Explanation: Epinephrine's cAMP/PKA pathway activates CREB, which increases transcription of gluconeogenic enzymes like PEPCK in the liver, promoting glucose production for the depleted runner. Choice A describes insulin's effect, not epinephrine's. Choice B is incorrect because glycogen synthase kinase actually inhibits glycogen synthesis. Choice D describes anabolic signaling inconsistent with the stress response during glycogen depletion.

Question 20

A diabetic patient switches from regular insulin injections to a new insulin analog with prolonged action. After one week, fasting blood glucose improves, but the patient reports afternoon fatigue. Laboratory analysis shows elevated morning cortisol and increased urinary catecholamines. What is the most likely explanation for these hormonal changes?

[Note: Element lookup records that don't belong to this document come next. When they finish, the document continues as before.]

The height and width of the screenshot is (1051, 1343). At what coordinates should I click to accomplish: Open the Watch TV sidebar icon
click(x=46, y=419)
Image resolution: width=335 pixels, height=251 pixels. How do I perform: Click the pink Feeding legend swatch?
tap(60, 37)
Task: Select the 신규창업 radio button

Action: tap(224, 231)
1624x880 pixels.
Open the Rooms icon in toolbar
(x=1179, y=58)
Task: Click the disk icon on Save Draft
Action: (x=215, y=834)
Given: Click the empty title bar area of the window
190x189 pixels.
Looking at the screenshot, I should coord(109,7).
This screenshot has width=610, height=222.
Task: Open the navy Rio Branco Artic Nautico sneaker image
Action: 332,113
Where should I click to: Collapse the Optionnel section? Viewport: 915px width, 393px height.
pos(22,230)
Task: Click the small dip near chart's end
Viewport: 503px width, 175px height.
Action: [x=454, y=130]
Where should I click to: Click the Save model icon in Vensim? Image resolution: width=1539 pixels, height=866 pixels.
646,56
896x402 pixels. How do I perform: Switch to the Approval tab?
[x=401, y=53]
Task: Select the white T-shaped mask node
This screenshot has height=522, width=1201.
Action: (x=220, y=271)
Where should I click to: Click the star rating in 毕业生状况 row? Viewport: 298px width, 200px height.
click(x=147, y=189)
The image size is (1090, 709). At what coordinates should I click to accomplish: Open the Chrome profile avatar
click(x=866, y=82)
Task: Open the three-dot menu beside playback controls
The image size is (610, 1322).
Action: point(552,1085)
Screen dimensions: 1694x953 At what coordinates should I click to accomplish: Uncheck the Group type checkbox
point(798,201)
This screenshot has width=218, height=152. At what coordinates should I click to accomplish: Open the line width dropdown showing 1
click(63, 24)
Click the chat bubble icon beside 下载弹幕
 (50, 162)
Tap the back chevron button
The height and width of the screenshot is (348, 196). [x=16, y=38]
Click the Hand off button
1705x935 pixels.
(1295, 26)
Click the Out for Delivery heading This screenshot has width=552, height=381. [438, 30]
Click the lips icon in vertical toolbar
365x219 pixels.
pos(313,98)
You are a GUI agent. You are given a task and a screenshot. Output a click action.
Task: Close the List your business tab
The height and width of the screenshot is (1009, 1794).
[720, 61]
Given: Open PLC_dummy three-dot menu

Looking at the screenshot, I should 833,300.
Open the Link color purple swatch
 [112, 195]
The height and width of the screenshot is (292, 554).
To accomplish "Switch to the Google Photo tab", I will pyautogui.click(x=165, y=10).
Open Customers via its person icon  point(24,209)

  1. The prolonged insulin action is causing periodic hypoglycemia, triggering counter-regulatory hormone responses (correct answer)
  2. The insulin analog has partial glucagon receptor agonist activity, stimulating stress hormone pathways
  3. Improved glucose control is reducing pancreatic α-cell function, leading to compensatory adrenal activation
  4. The new insulin formulation contains adjuvants that directly stimulate the hypothalamic-pituitary-adrenal axis

Explanation: Elevated cortisol and catecholamines indicate counter-regulatory hormone activation, most likely due to hypoglycemic episodes from the long-acting insulin. The afternoon fatigue supports this, as hypoglycemia often causes fatigue followed by counter-regulatory hormone surges. Choice B is implausible as insulin analogs don't have glucagon activity. Choice C is incorrect because improved glucose control wouldn't impair α-cell function. Choice D suggests an unlikely pharmaceutical mechanism.